João Cerejeira defende, além disso, que seria preciso comparar os perfis dos qualificados que saem e que ficam (as áreas de estudo nas quais têm as suas qualificações), mas os dados são parcos, sobretudo, no que diz respeito às competências dos emigrantes.

Os europeus altamente qualificados não vêm para trabalhar, vêm para se reformar ou investir.

Gonçalo Saraiva Matias

Presidente da Fundação Francisco Manuel dos Santos

Por outro lado, Gonçalo Saraiva Matias, presidente da Fundação Francisco Manuel dos Santos (FFMS) e especialista em migrações, avisa que há europeus altamente qualificados que estão, sim, a chegar a Portugal, mas não vêm para trabalhar. Antes, vêm passar a sua reforma ou investir.

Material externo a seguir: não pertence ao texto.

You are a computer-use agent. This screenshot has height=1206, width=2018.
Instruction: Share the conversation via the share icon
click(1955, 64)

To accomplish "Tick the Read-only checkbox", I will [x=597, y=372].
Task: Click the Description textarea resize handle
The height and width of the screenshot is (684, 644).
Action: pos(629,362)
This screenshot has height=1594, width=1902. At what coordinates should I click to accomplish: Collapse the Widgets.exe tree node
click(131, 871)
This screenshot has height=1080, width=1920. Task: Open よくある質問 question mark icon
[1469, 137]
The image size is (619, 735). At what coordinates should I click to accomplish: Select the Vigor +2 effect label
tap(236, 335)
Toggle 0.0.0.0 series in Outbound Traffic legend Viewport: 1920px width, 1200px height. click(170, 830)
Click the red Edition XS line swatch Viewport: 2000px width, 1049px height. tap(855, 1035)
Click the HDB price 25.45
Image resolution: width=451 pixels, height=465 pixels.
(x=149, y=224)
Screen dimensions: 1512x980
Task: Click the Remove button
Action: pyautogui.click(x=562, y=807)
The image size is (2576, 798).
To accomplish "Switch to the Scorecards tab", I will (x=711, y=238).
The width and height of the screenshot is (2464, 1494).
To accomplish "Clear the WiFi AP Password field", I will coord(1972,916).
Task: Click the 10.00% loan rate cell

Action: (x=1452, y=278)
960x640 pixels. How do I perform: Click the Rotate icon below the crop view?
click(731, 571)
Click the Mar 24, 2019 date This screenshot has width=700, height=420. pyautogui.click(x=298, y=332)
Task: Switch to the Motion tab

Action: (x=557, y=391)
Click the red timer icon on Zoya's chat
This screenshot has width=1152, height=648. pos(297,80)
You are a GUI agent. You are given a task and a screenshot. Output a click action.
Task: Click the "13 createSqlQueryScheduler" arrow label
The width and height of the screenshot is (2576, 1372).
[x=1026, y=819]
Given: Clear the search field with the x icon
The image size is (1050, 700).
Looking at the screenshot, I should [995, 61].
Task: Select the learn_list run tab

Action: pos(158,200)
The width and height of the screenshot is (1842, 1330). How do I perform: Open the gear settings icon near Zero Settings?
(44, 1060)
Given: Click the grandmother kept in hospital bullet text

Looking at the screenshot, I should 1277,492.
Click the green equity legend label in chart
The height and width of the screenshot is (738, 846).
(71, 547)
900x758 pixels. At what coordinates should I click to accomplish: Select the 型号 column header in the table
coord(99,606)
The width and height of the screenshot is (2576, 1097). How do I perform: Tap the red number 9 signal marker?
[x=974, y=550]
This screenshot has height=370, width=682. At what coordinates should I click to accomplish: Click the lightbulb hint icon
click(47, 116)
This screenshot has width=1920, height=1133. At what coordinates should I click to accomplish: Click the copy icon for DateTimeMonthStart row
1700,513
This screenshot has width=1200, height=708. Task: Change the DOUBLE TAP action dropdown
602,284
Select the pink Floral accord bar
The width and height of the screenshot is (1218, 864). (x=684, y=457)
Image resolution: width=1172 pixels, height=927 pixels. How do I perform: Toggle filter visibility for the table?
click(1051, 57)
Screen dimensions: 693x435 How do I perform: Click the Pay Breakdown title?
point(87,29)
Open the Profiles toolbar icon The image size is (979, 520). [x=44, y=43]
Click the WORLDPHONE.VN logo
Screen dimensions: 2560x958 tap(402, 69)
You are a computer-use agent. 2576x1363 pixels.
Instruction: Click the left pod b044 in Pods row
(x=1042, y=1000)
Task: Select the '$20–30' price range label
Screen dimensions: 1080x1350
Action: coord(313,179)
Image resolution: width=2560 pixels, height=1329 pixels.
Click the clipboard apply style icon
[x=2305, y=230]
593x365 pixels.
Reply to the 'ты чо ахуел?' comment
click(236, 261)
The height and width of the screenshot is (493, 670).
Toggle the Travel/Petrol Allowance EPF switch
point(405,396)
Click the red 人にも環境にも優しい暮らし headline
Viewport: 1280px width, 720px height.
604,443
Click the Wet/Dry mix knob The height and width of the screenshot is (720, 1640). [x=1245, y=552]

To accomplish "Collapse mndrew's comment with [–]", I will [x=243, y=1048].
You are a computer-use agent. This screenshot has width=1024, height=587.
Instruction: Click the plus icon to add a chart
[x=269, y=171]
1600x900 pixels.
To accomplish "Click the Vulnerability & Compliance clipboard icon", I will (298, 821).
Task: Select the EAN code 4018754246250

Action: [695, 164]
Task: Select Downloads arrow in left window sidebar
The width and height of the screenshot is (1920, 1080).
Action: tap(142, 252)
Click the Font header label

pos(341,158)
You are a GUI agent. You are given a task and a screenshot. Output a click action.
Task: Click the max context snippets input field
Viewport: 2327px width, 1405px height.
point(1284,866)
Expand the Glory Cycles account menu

O referido boletim do Banco de Portugal mostrava, a propósito, que os jovens portugueses tendem a ser mais qualificados que os jovens imigrantes, enquanto os imigrantes mais velhos tendem a superar as qualificações dos portugueses de idade mais avançada.

“Algo que sempre quis fazer é um saldo de qualificações“, afirma Gonçalo Saraiva Matias, referindo-se a um balanço entre os emigrantes e imigrantes qualificados que deixasse claro, por fim, que setores estão a perder mais licenciados e quais estão a beneficiar das entradas.